“No LRT is designed that way, in such a masochistic manner, when you force yourself up and down (with) twists and turns,” he added, alluding to the alignment of the BPLRT, which has several sharp bends over undulating terrain.
Quipping that the line is like a “roller-coaster”, Mr Khaw said: “I have taken the BPLRT a few times as a commuter. I won’t say I enjoyed the ride – (it) caused me dizziness also.”
Pointing to last Saturday’s disruption on the BPLRT, caused by rail support brackets being “sheared off”, he reiterated that the reliability of the 18-year-old system is on the Government’s radar. In March, a complete overhaul for the line was announced.
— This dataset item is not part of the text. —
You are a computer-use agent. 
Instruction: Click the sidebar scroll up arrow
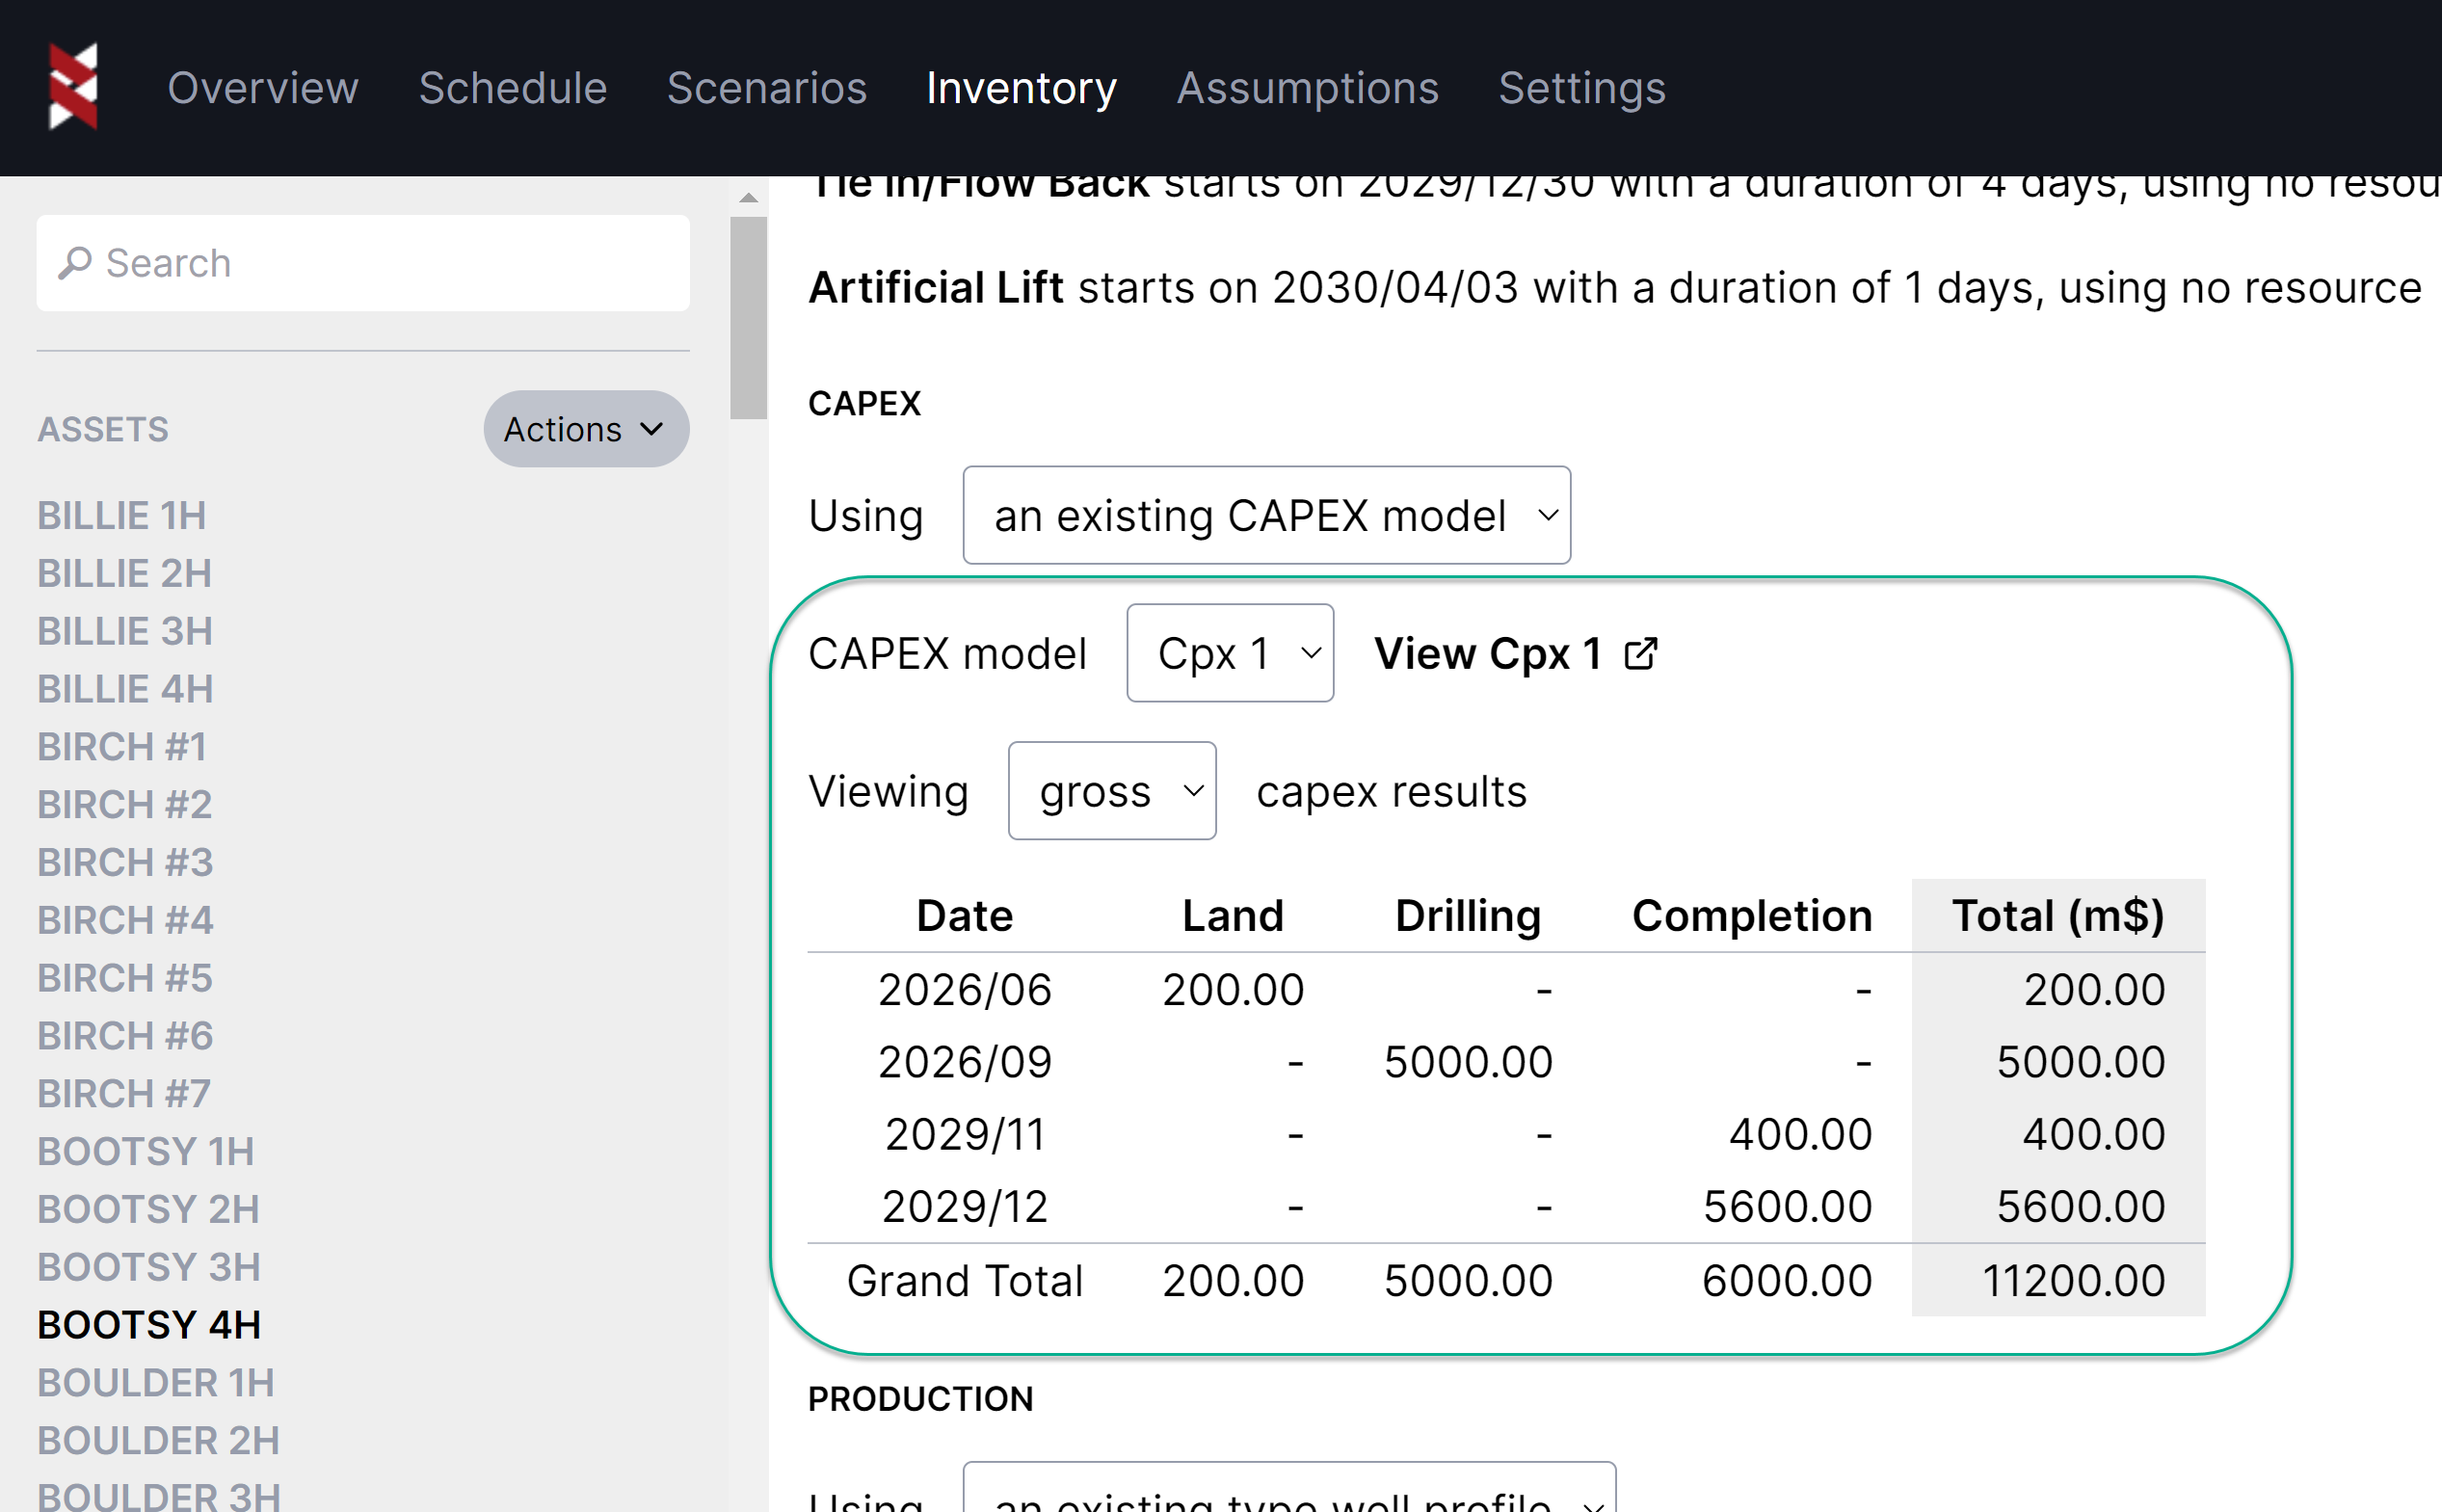point(748,198)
Still, he hopes the BPLRT can double its current mean kilometre between failure (MKBF) reliability standard to hit 100,000 car-km. He has yet to discuss this with operator SMRT, he said.
The MKBF measures the average distance travelled by trains before encountering a delay of longer than five minutes.
The Sengkang-Punggol LRT has surpassed the 100,000 mark, clocking an MKBF of 112,000 car-km in the first half of this year. But Mr Khaw acknowledged that its design was “much simpler” as it was a greenfield project.
He said yesterday that it was not feasible to scrap the BPLRT and have a bus-only system, as the capacity would be insufficient.
The BPLRT was built at a cost of $285 million, and is 7.8km long with 14 stations.
Asked about Mr Khaw’s comments, Holland-Bukit Timah GRC MP Liang Eng Hwa said: “I appreciate the minister’s candidness and him not giving up on improving the BPLRT’s reliability. It is a daunting engineering challenge and we know the system may take some time to achieve desired reliability.”
The Zhenghua grassroots adviser added that he has asked SMRT and the Land Transport Authority for more buses to run services parallel to the BPLRT and for free, quick-response bus services when the line is disrupted.